The host immune system and interactions in the tumor microenvironment (TME) play an important role in clinical outcomes for patients with triple-negative breast cancer (TNBC) [1,2,3]. TNBC is an aggressive and difficult-to-treat cancer type that represents approximately 15% of all breast cancers [4]. It is defined by a lack of estrogen and progesterone hormone receptors (ER/PR) and expression of human epidermal growth factor receptor 2 (HER2), i.e., common treatment options are not very effective, resulting in a lower 5-year survival rate (77%) than other types of breast cancer (93%) [5,6].

Recently, stromal tumor-infiltrating lymphocytes (sTIL) have resurfaced as a strong prognostic biomarker for overall survival (OS) [7,8,9,10], and guidelines for manual assessment have been proposed [11] to standardize reporting, increase reproducibility, and improve clinical adoption [12,13]. Nevertheless, the manual assessment has innate limitations [14] that hinder clinical adoption. These include human limitations such as inter-reader variability, bias, and limits of the routine diagnostic laboratory such as time and staff constraints, especially in remote and under-resourced settings. The International Immuno-Oncology Biomarker Working Group (TIL-WG) has therefore envisioned that computational assessment of sTIL could overcome the limitations of manual assessment and recommended that any algorithm should follow the manual guidelines where appropriate [15]. However, to the best of our knowledge, no published computational approach exists that follows all the key steps of the TIL-scoring guideline.

sTIL consists of a pool of immune cell types found in the TME such as cytotoxic CD8+ T-cells, natural killer (NK) cells, macrophages, T-helper cells, and immune-suppressing B-cells and regulatory CD4+ T-cells [16,17]. T-cells make up the majority of TILs in breast cancer [18]. It has a long history as a prognostic biomarker (more than 100 years) [19], but its clinical validity for early-stage TNBC was only recently well-established through level 1b evidence [20,21,22]. Incorporating sTILs into standard clinical practice is now endorsed by multiple international clinical standards since 2019 (St. Gallen Breast Cancer Expert Committee [12], World Health Organization (WHO) [23], and ESMO [24]).

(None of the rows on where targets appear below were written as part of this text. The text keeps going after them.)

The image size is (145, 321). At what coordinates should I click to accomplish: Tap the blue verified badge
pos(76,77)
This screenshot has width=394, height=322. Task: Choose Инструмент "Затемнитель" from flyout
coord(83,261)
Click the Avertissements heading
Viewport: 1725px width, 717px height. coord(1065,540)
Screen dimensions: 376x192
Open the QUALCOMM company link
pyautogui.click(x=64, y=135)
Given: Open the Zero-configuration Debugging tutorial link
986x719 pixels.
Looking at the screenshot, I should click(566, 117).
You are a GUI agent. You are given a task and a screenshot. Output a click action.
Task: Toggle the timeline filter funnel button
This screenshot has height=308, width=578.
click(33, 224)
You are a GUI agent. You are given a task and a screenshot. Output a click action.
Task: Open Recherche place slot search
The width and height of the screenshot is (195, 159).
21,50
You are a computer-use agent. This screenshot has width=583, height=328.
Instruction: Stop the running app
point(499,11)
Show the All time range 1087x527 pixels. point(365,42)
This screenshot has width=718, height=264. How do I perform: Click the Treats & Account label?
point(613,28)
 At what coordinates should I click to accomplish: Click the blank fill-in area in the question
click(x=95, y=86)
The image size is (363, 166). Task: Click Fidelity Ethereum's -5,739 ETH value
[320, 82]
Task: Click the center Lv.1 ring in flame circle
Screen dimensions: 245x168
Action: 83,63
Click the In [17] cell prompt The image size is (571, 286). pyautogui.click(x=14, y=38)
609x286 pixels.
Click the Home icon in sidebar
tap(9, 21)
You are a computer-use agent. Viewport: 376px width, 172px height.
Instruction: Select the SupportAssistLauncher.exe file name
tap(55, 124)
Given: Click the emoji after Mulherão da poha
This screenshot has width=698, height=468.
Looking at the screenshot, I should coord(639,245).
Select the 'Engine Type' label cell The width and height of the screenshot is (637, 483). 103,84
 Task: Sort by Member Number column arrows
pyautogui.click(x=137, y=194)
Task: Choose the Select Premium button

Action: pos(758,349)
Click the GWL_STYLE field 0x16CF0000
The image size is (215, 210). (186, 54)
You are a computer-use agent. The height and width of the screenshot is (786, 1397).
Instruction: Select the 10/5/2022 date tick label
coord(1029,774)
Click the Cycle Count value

The guidelines to manually score sTIL status is proposed by the TIL-WG, and briefly, scored as the area of tumor-associated stroma occupied by TILs estimated as a percentage of total tumor-associated stromal area, where areas of necrosis, ductal and lobular carcinoma in situ (DCIS/LCIS), and normal breast tissue are excluded [25].

Most studies of computational TILs have employed patch- or object detection-based approaches [26,27,28,29] with manual region outlining as part of the pipeline [30]. Some of these also used multiplexed immunofluorescence (mIF) [31] or immunohistochemistry (IHC) [32,33] to classify cells as lymphocytes. All existing studies proposing H&E-based algorithms rely on only manual H&E ground truth annotations to train their model even though the manual human limitations have shown inconsistencies in this task [14]. None of these studies capture all the concepts of stromal and intratumoral TILs and account for confounding morphologies specific to different tumor sites, subtypes, and histologic patterns as envisioned by the TIL-WG [15]. Another unanswered question is the objective of an automated approach, i.e., whether the performance should be measured as the concordance between manual and automated sTIL status, the clinical outcome of the patient, or a mix of both [34].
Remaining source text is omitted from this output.